- Merchants and Planters Bank Building
- U.S. National Register of Historic Places
- U.S. Historic district – Contributing property
- Location: 100 Main St., Pine Bluff, Arkansas
- Coordinates: 34°13′45″N 92°0′13″W﻿ / ﻿34.22917°N 92.00361°W
- Area: less than one acre
- Built: 1892
- Built by: W.I. Hilliard
- Architect: Thomas A. Harding
- Architectural style: Late Victorian, Victorian-Romanesque
- Part of: Pine Bluff Commercial Historic District (ID08000438)
- NRHP reference No.: 78000600

Significant dates
- Added to NRHP: August 1, 1978
- Designated CP: May 20, 2008

= Merchants and Planters Bank Building =

The Merchants and Planters Bank Building Historic Landmark is a large brick structure featuring in its architectural design round turrets, arched windows, granite foundation and decorative brick work.
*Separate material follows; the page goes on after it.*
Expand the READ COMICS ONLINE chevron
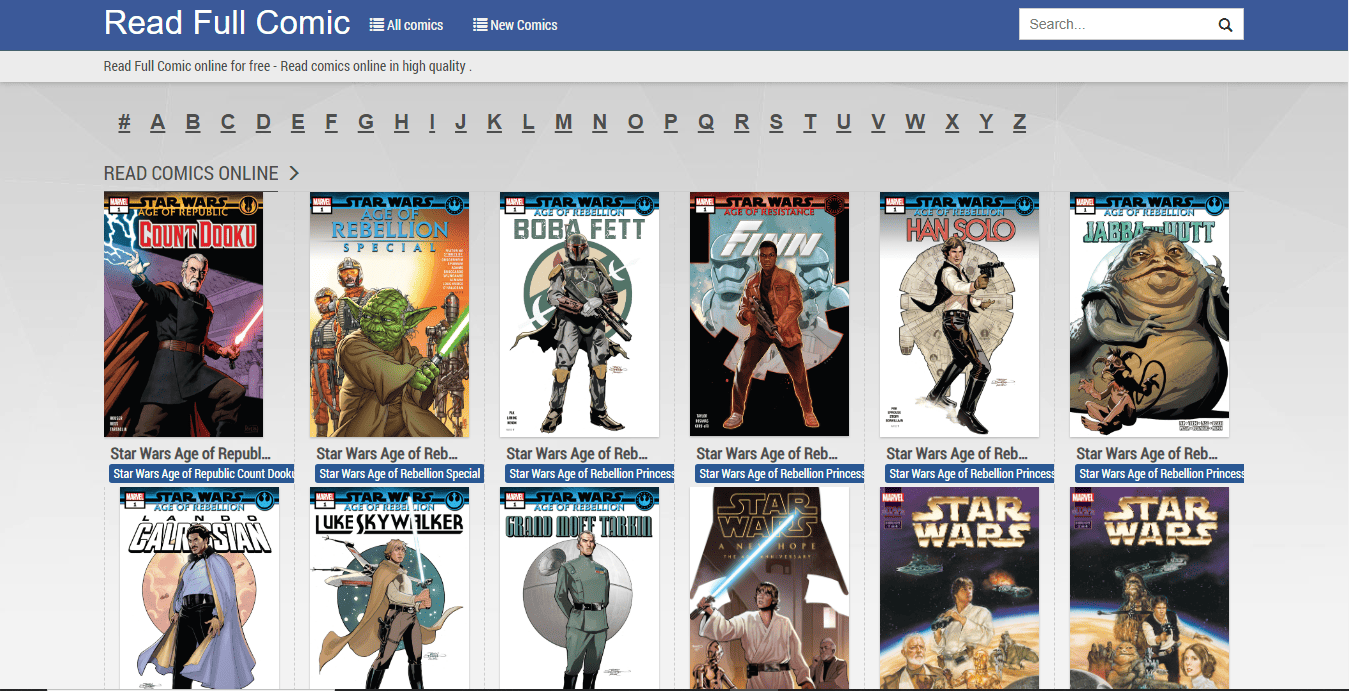Image resolution: width=1349 pixels, height=691 pixels. [x=293, y=172]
In addition to its architectural significance, it represents a large part of downtown Pine Bluff's commercial development. The Merchants & Planters Bank replaced its initially occupied 1872 structure in 1891. Included was a new vault by the Mosler Company still in working order today. The installation of the vault proved to be a good investment as a fire on January 24, 1892, destroyed the new building and almost everything on the north half of the block between Barraque Street and 2nd Avenue and Main and Pine Streets. Little Rock architect Thomas A. Harding was immediately employed to draw plans for a fine new building. A contract was let to W. I. Hilliard of Pine Bluff and the new building was completed on October 31, 1892. The plumbing and gas fixtures were installed by F.A. Stanley and John P. Haight furnished the millwork. The interior fixtures of polished oak with brass railings were supplied by A. H. Andrews of Chicago, "well-known bank outfitters." The bank had a tile floor and entrance arches and column supported by massive blocks of Fourche mountain (Pulaski County) granite. The building was described as of modern bank architecture and, in exterior and interior adornment, as "one of the handsomest bank buildings in the South." The bank was a victim of the Great Depression in 1930 after 60 years of continuous operation.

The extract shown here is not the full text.